The new year brings tax and retirement changes. Here is a summary of the most relevant and a look forward to the very important changes that are ‘on the books’ to take effect in 2026.

2024 Changes

Income Tax

Newly adjusted federal tax brackets and standard deduction amounts can be found here – https://www.irs.gov/newsroom/irs-provides-tax-inflation-adjustments-for-tax-year-2024.

17 states cut income tax rates this year. Georgia moved to a flat tax and collapsed its six tax brackets into one rate of 5.49%. The state’s standard deduction of $5,400 for single filers, and $7,100 for married filers filing jointly, is eliminated in favor of raising the existing personal exemption, which is increased to $12,000 annually for single filers and $18,500 for married couples filing jointly.

Retirement Contributions

  • Contribution limits for employer-sponsored or small business plans (401(k)s, 403(b)s, etc.) have increased by $500 to $23,000 (or $30,500 for those age 50+).
  • IRA contribution limits increased by $500 to $7,000 (or $8,000 for those age 50+).

Gifts and Estates

  • You can gift an additional $1,000, for a total of $18,000 per recipient, tax-free this year. Double this if you are splitting gifts and filing a gift tax return with your spouse. If you are interested in ‘superfunding’ a 529 plan, where gifts in year one are considered split evenly over five years, a single donor could gift $90,000 this year to a beneficiary.
  • 529 account holders may now roll over up to $35,000 of unused 529 balances to a Roth IRA (if the account has been active for 15 years) in increments that follow annual IRA contribution limits.
  • The federal lifetime gift and estate tax exemption has increased from $12.92 million to $13.61 million per person, or $27.22 million for married couples.

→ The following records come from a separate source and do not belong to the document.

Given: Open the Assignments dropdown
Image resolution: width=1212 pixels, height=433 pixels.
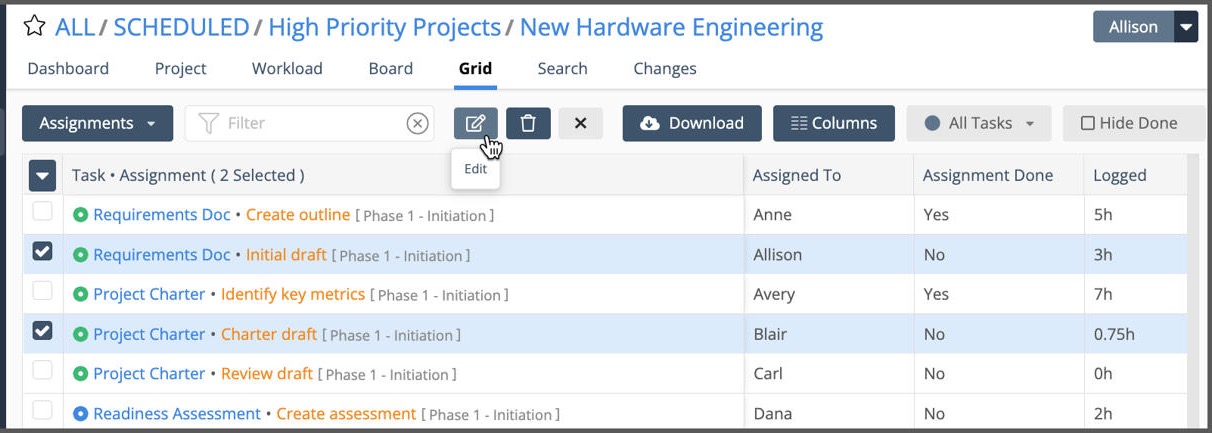Looking at the screenshot, I should tap(97, 123).
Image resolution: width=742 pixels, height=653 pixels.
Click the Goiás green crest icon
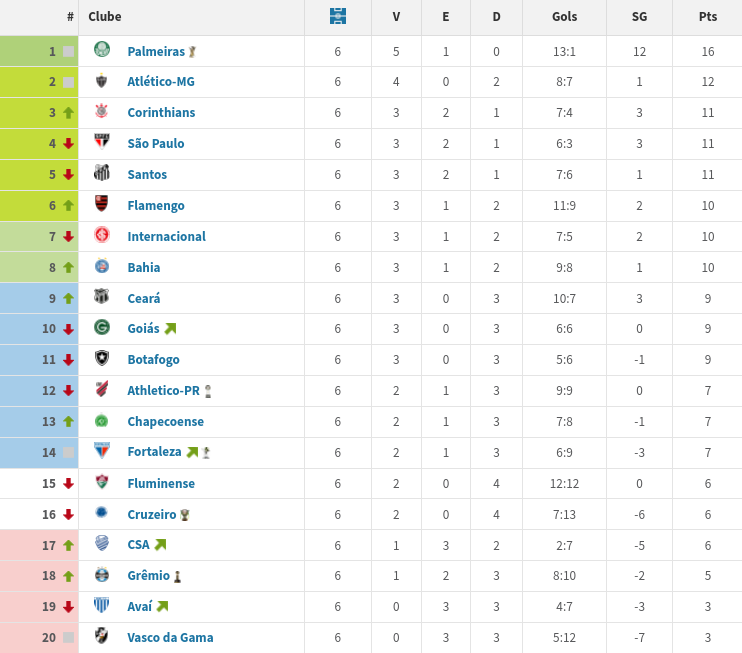102,327
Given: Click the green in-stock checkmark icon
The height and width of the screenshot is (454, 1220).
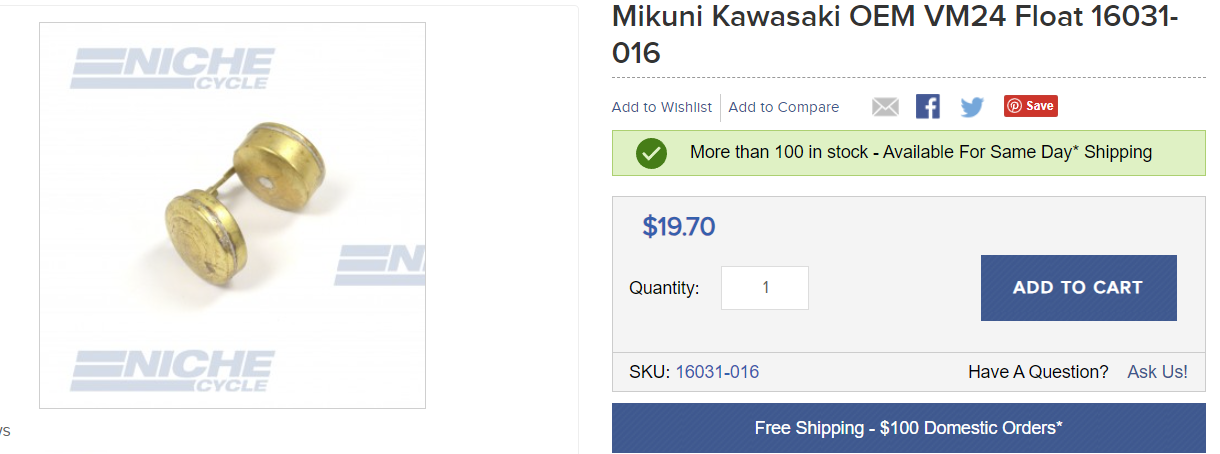Looking at the screenshot, I should tap(651, 153).
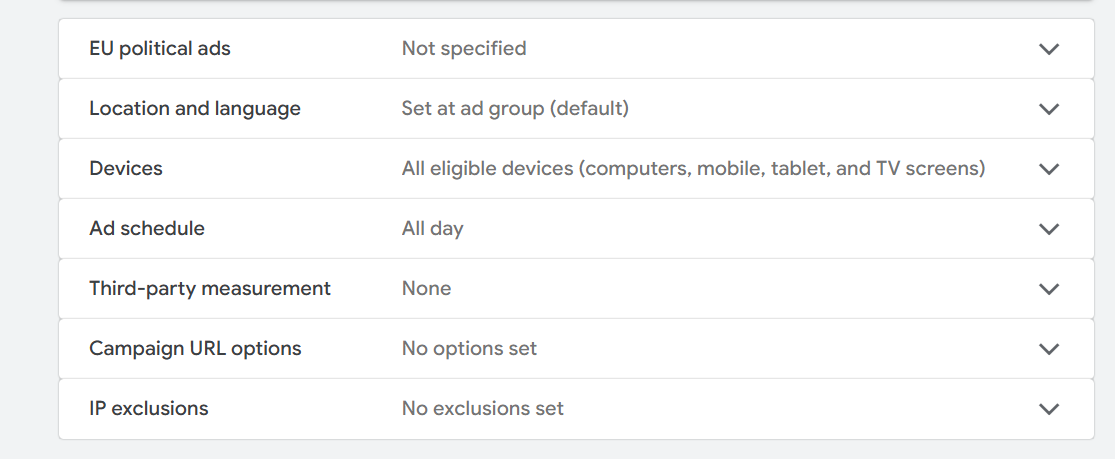Click the Campaign URL options chevron arrow
Image resolution: width=1115 pixels, height=459 pixels.
(1048, 349)
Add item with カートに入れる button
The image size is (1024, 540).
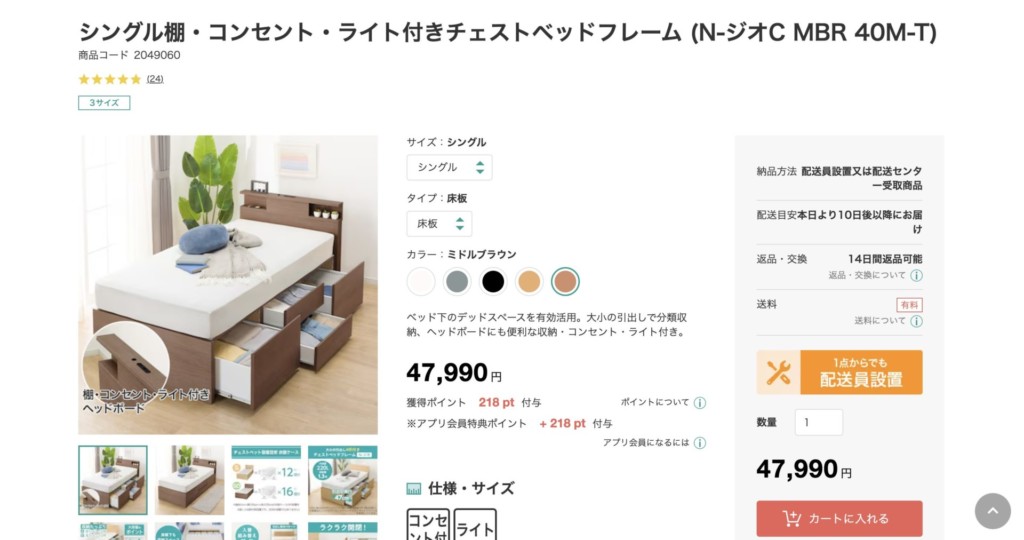click(x=839, y=519)
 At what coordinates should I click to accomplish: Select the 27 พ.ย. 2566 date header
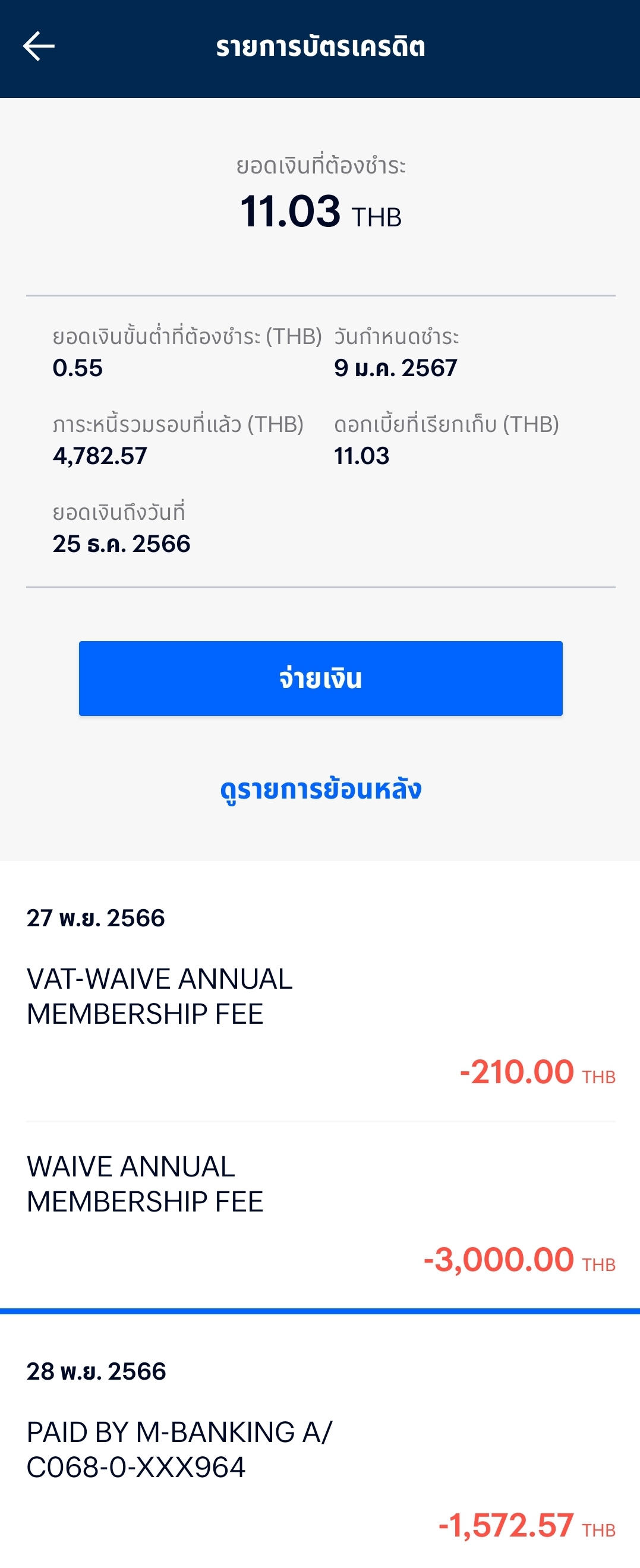click(x=96, y=917)
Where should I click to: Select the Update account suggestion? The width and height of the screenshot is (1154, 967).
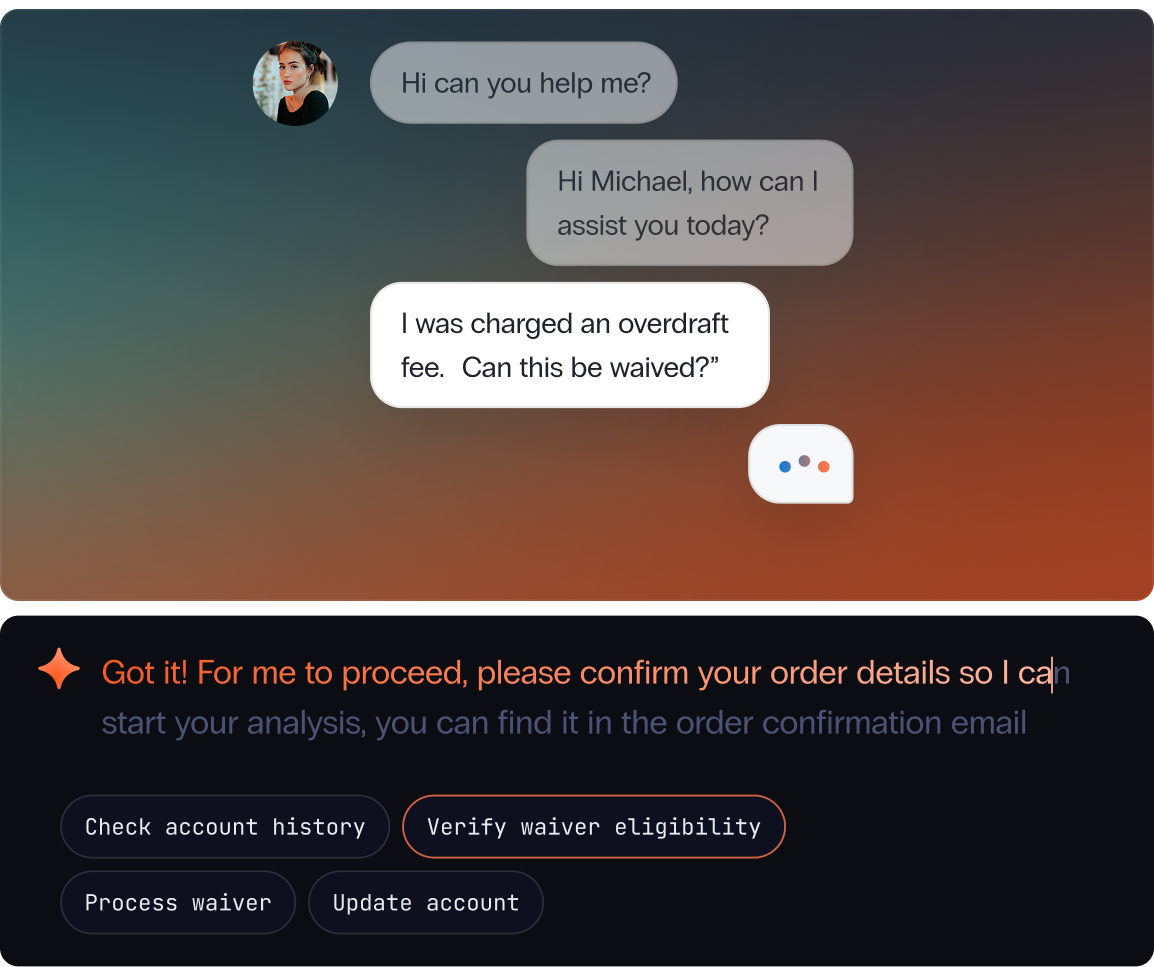point(426,902)
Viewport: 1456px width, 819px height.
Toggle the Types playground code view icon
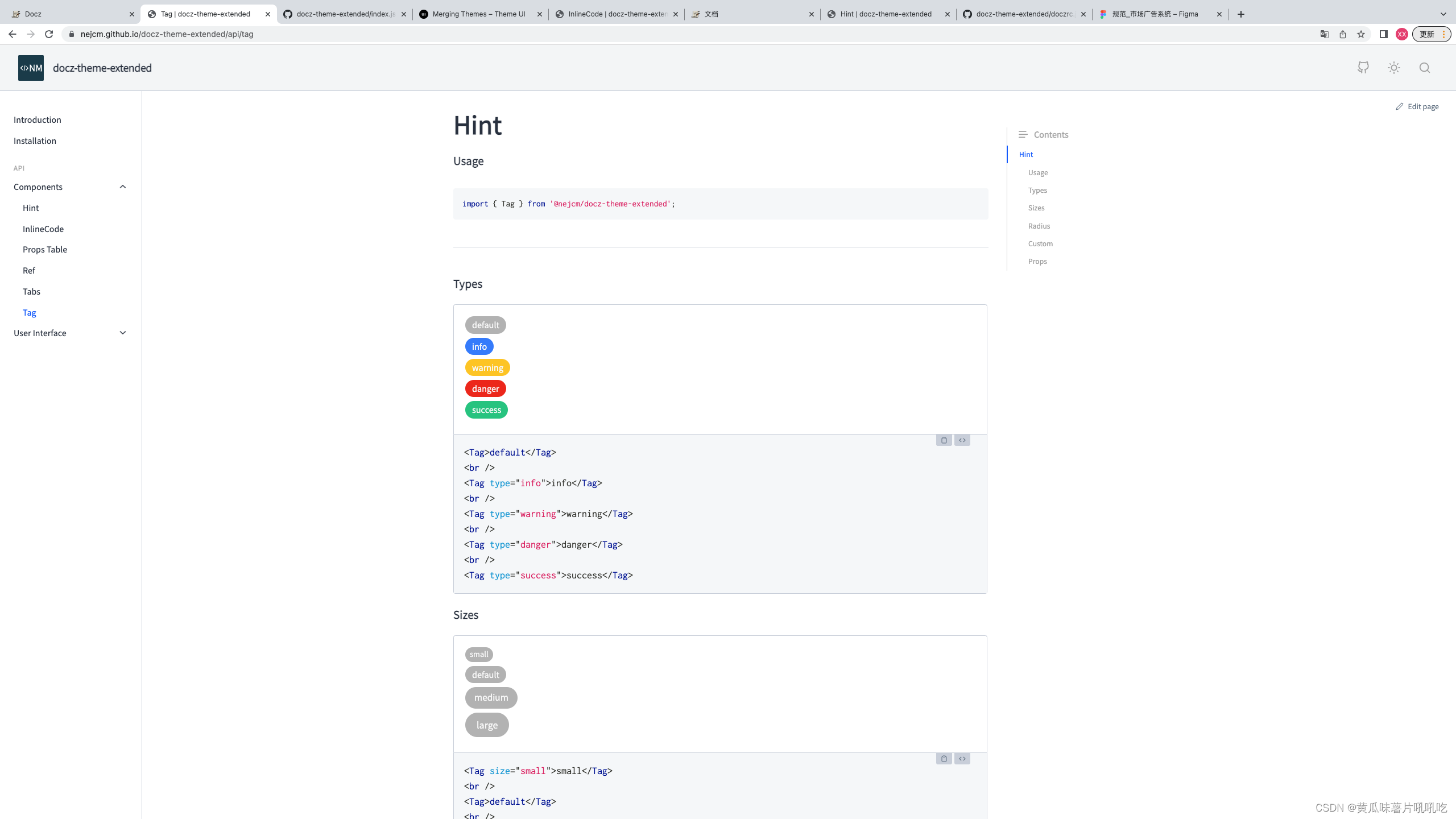962,440
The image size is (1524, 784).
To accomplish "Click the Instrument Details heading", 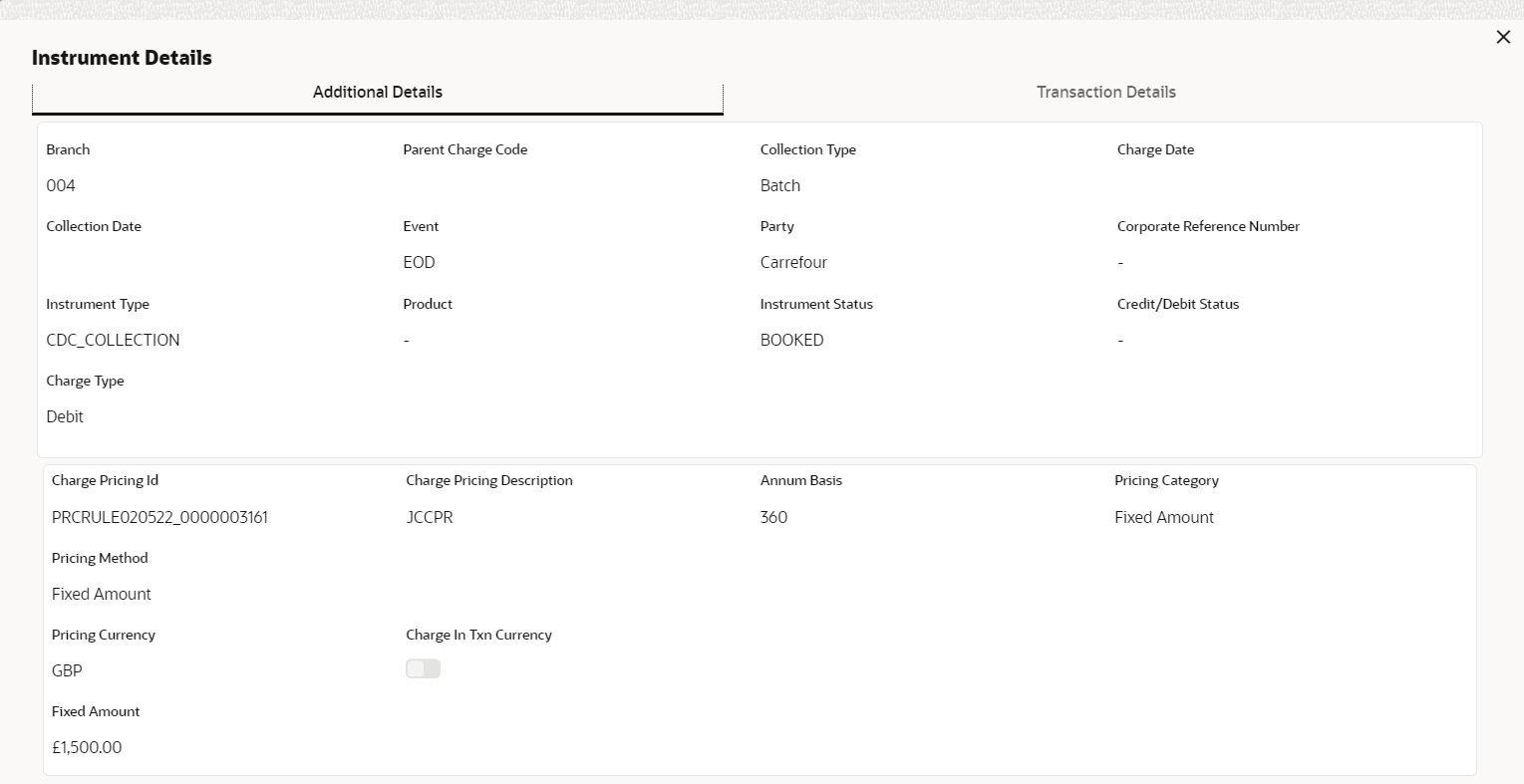I will [x=122, y=58].
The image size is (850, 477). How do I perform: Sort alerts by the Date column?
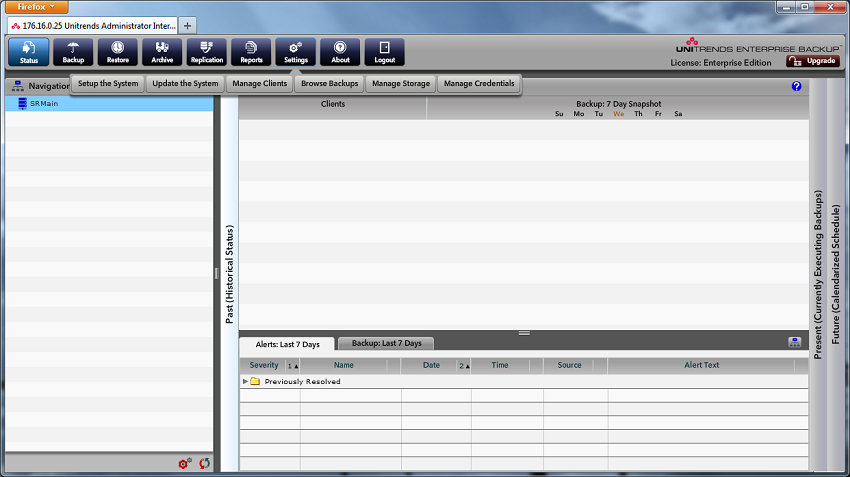coord(431,365)

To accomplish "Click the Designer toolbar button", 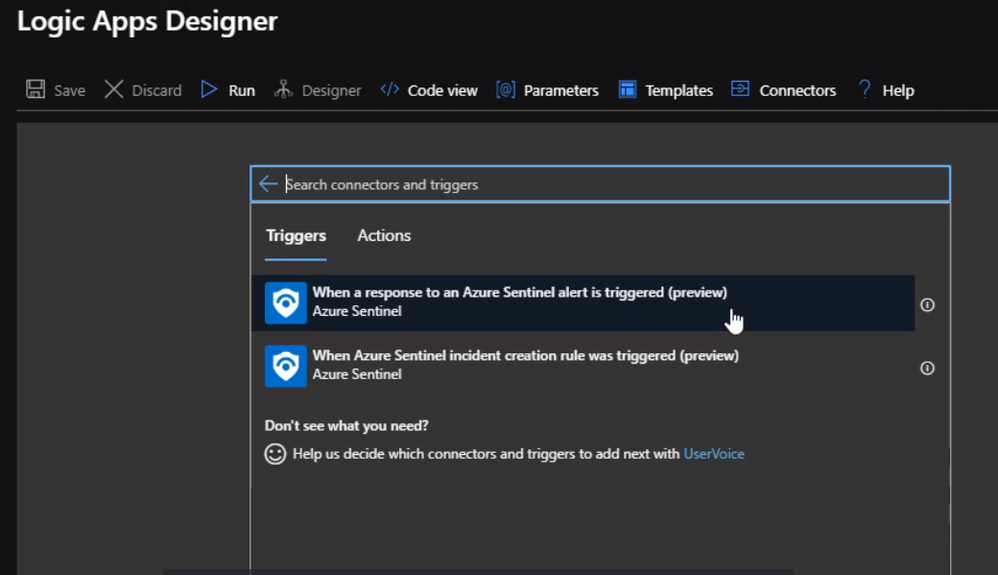I will [x=318, y=90].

Forewarning of Changes from January 1, 2026

  • The individual marginal tax rates are poised to revert to the pre-Tax Cuts & Jobs Act’s (TCJA)  structure. The existing top marginal rate of 37% will give way to a 39.6% top rate.
  • The TCJA temporary increase in the lifetime gift and estate tax exemption and GST exemption is set to expire. This change will reduce the exemption to the pre-2018 $5 million level adjusted for inflation which is about $7 million.
  • The 20% deduction for an individual’s domestic qualified business income from a partnership, S corporation, or sole proprietorship is scheduled to expire.
  • The current $10,000 limitation on state and local taxes (SALT) deductibility is set to expire.
  • Modifications to the alternative minimum tax (AMT) are likely. This could expand the tax to more taxpayers.
  • The ability to deduct interest on mortgage debt will increase from the current cap of $750,000 to $1 million.
  • The adjusted gross income (AGI) limitation for certain charitable contributions will decrease from 60% to 50%.
  • Rules governing the standard deduction, individual exemptions, and the overall limitation on itemized deductions will revert to pre-TCJA regulations.

If you are looking to leverage the current increased lifetime exemption, which is set to sunset at the end of 2025, now is the time to consider your options!